La violence institutionnelle : deux ans et demi de perte de temps et d’énergie

15 octobre 2009, par Manuel Marchal

L’Outre-mer connaît une crise de confiance. Elle s’est illustrée dans l’élection présidentielle, où le projet du futur président de la République a été rejeté par près de 60% des électeurs dans les DOM. Redonner espoir à la population, c’est proposer une alternative de rupture, aussi bien dans le contenu que dans la méthode. Cette alternative était là avec le document de l’Alliance. Il avait pour avantage d’être ni de droite ni de gauche, car tous les candidats à la présidentielle l’ont accepté. Au lieu de s’appuyer sur ce document fédérateur pour concrétiser l’engagement du président de la République, on a préféré faire autrement et choisir la voie de l’affrontement institutionnel. C’est quelque chose que l’on avait pas vu à La Réunion depuis l’époque du préfet Perreau Pradier. Et deux ans et demi plus tard, la crise est encore plus profonde.

Le 5 mars dernier, des dizaines de milliers de Réunionnais défilent à Saint-Denis et à Saint-Pierre. Ils demandent des mesures urgentes pour faire face à la baisse du pouvoir d’achat, et plus largement pour contrer les effets d’une crise qui se manifeste par une hausse importante du chômage.
Ce mouvement social qui concerne tous les DOM, c’est le signe du fossé qui s’accroît entre le peuple et le pouvoir. L’État est interpellé dans des domaines qui relèvent directement de sa compétence. Pour éteindre l’incendie au plus vite, l’État décide donc de diminuer les prix des carburants et du gaz. Vient ensuite le temps de la négociation. Et comme aux Antilles et en Guyane, l’État annonce qu’il est prêt à donner tout de suite 100 euros par mois à tous les salariés qui gagnent en dessous de 1,4 SMIC, mesure devant s’appliquer pendant 36 mois à compter de ce mois de mars. Cette mesure concerne plus de 110.000 Réunionnais, c’est le RSTA, spécifique aux DOM. Il comble le vide créer par le report de l’application du RSA dans les DOM. Mais à la différence de ce dernier, il est réservé aux salariés.
Six mois après ces manifestations, les problèmes persistent. Par exemple, le BTP a déjà perdu 5.000 emplois depuis le début de l’année.

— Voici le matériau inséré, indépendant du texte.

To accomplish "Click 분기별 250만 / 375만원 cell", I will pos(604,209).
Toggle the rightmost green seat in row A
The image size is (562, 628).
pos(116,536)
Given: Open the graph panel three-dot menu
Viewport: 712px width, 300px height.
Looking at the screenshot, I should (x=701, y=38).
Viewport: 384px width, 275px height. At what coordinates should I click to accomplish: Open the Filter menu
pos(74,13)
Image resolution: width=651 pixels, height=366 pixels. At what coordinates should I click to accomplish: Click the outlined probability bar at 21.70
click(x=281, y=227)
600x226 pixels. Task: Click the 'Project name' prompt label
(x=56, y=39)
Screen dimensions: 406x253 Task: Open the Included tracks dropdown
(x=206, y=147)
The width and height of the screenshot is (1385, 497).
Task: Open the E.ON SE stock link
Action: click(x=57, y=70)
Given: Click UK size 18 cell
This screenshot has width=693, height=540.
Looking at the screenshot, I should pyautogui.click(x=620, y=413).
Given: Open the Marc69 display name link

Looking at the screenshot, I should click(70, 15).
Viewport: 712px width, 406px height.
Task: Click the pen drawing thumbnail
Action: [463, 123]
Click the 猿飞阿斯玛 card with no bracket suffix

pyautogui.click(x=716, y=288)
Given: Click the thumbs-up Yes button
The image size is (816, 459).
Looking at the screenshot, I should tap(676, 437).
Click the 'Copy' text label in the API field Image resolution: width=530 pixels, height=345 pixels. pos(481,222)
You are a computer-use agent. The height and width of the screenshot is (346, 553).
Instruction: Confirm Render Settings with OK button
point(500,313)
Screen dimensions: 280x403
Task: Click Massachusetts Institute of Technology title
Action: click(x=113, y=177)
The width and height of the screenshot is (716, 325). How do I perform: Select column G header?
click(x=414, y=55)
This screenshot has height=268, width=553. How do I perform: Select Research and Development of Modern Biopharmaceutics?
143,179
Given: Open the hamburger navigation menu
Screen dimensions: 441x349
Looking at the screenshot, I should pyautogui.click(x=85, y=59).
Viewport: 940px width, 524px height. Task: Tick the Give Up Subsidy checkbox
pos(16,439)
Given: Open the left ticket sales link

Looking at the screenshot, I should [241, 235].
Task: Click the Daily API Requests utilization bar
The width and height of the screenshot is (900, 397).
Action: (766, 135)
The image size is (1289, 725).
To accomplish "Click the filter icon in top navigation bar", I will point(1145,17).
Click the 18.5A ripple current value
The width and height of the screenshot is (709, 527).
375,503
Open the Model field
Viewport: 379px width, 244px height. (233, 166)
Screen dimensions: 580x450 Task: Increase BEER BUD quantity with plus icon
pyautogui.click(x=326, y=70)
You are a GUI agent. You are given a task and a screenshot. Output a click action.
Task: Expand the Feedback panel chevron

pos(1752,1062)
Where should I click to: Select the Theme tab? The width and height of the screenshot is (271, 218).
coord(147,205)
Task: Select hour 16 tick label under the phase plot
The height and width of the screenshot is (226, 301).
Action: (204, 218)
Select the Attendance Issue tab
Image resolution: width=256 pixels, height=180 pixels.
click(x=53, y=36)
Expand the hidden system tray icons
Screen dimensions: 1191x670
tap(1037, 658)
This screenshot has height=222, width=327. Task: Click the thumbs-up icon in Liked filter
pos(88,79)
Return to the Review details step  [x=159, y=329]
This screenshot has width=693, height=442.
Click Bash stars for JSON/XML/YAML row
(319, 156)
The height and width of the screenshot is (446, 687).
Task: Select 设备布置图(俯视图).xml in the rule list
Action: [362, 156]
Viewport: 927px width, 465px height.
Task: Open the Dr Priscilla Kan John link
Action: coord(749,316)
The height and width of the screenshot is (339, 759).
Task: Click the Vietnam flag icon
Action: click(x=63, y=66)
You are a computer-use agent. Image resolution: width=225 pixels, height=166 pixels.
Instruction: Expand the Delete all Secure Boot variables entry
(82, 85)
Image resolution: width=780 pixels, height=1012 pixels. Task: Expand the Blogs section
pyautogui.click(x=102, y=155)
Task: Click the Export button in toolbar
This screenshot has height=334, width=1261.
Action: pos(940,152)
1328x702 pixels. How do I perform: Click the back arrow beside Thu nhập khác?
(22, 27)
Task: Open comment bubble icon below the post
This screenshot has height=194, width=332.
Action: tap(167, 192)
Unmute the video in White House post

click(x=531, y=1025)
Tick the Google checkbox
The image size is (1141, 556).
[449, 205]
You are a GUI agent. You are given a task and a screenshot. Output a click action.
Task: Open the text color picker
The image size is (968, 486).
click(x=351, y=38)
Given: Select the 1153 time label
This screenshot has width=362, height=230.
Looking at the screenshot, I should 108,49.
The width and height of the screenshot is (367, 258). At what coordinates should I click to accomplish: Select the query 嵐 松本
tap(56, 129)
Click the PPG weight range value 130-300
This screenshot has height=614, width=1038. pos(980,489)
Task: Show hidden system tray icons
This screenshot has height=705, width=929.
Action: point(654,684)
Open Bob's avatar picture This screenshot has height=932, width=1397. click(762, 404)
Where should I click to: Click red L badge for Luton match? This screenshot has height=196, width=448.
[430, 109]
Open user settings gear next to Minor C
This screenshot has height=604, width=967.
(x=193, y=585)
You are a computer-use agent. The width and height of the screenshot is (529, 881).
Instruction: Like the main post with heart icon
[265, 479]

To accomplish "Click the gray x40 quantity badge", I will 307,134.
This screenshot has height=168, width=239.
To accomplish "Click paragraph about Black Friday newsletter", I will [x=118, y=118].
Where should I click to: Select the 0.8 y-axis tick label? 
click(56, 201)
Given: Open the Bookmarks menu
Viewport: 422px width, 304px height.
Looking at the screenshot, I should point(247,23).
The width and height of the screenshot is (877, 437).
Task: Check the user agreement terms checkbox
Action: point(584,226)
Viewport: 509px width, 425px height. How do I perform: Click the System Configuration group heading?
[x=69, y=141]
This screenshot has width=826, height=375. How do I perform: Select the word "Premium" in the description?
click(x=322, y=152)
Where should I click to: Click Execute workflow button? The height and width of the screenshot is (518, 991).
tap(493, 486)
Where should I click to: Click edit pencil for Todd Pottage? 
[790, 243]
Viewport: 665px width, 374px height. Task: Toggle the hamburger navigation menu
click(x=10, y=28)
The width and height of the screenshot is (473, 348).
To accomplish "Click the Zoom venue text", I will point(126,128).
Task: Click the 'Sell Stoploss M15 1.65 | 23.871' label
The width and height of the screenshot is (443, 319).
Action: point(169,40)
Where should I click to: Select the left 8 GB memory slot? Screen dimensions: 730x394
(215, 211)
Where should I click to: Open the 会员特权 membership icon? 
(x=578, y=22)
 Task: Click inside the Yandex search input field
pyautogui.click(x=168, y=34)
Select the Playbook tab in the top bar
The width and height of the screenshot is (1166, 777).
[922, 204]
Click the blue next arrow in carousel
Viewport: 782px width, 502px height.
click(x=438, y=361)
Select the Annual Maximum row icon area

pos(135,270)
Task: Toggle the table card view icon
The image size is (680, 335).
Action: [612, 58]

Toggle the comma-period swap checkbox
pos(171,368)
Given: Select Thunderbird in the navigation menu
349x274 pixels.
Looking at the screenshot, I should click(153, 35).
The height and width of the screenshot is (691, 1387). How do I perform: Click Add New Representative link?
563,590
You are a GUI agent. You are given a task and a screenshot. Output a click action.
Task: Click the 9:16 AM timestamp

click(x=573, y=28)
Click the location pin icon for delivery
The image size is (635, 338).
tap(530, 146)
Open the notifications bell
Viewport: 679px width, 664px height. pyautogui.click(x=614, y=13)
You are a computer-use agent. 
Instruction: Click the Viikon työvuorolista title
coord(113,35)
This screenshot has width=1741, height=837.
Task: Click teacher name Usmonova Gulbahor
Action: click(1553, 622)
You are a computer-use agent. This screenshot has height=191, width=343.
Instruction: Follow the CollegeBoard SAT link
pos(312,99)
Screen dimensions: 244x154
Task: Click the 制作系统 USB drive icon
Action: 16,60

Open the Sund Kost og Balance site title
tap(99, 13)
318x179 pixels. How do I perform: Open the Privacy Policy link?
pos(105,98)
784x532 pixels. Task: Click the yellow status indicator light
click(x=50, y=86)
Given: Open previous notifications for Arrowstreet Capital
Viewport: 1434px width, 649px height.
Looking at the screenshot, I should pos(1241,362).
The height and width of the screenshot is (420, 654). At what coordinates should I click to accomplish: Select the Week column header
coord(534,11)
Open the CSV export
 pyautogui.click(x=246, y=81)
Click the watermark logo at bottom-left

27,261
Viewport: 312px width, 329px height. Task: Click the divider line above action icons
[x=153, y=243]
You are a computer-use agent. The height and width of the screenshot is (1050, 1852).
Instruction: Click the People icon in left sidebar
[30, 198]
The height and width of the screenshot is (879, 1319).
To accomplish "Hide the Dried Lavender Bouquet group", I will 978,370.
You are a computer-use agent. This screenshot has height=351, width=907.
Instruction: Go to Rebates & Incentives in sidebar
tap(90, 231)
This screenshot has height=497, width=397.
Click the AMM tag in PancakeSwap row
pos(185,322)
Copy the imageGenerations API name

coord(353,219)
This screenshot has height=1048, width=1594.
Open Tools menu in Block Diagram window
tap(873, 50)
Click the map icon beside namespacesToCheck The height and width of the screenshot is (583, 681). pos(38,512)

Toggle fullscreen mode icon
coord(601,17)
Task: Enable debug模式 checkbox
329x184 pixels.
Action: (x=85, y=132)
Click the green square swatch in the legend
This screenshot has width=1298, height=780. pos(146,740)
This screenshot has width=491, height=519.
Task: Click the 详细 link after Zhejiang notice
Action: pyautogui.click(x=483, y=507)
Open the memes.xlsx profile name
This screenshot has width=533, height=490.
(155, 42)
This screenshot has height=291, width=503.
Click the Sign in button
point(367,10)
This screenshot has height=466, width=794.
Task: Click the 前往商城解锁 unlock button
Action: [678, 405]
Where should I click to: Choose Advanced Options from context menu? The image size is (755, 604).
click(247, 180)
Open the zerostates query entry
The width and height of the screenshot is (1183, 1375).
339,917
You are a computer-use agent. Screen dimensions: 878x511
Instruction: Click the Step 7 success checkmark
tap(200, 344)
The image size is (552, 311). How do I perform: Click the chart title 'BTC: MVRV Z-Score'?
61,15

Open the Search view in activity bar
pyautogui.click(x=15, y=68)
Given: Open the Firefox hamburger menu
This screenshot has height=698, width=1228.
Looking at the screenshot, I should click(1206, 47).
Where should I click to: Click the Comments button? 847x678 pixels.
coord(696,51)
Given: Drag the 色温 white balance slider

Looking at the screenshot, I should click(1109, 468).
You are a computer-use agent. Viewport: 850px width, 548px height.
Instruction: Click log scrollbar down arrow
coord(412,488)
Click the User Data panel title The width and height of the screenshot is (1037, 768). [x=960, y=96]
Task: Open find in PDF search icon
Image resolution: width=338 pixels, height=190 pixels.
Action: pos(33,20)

Des engagements déjà signés

Ce tableau catastrophique, c’est le résultat d’une stratégie : la violence institutionnelle.
Un autre choix est pourtant possible. Il s’agit de demander aux Réunionnais d’élaborer un projet capable d’apporter des réponses à leurs problèmes. C’est la démarche qu’avaient suivis l’Alliance et son président Paul Vergès. Une plate-forme issue de cette concertation a été rédigée et adressée aux candidats à la présidentielle. Cette démarche a été validée par le futur président de la République. Dans sa réponse au président de l’Alliance, Nicolas Sarkozy affirmait que la signature de l’État pour les grands projets ne sera pas remise en cause.
Quant aux mesures urgentes et à plus long terme, le futur chef de l’État notait une convergence de vue avec sa vision du futur de l’Outre-mer.
Peu de temps après la nomination gouvernement en mai 2007, Michèle Alliot-Marie, ministre de l’Intérieur et de l’Outre-mer, réaffirmait la volonté de l’État de respecter les engagements signés dans le Protocole de Matignon. Même déclaration de la part de Christian Estrosi, secrétaire d’État à l’Outre-mer, lors de sa visite à La Réunion.

Une crise aggravée

Mais au lieu de cela, c’est la violence institutionnelle qui a été utilisée pour essayer de régler les problèmes à la place du partenariat. Il s’agissait également, en recourant à cette stratégie, de satisfaire les intérêts des perdants frustrés des municipales et des cantonales de mars 2008.
Ceux qui ont orienté le gouvernement dans cette voie pensaient pouvoir détourner l’attention des Réunionnais des vrais problèmes. Ils ont voulu diriger la colère des Réunionnais contre d’autres Réunionnais.
Le coup était précisément dirigé contre le président de l’Alliance, qui avait pourtant proposé l’alternative qui a suscité l’intérêt de Nicolas Sarkozy.
Cette violence a connu plusieurs points d’orgue. En novembre, pour tenter de protéger les pétroliers, des camionneurs sont partis encercler la Région en sortant de la préfecture. Et au mois de juillet, une grossière manipulation tentait de faire croire au Premier ministre que les élus locaux étaient la cible des insultes des Réunionnais.
Cette violence institutionnelle a donné le résultat électoral que l’on sait : 0 élu sur 4 lors des élections partielles du 4 octobre dernier. Et elle a coûté cher à 800.000 Réunionnais.
En effet, lorsque Nicolas Sarkozy lance les États-généraux, il propose une sortie de crise utilisant la voie du partenariat plutôt que celle de l’affrontement. C’est ce qui était possible dès le lendemain des élections de 2007, et les Réunionnais avaient su anticiper cette échéance en proposant un projet. Deux ans et demi ont été perdus dans une stratégie d’affrontement qui n’a fait qu’aggraver la crise à La Réunion.

Manuel Marchal


Un objectif de la violence institutionnelle

Veut-on montrer que les élus locaux ne servent à rien ?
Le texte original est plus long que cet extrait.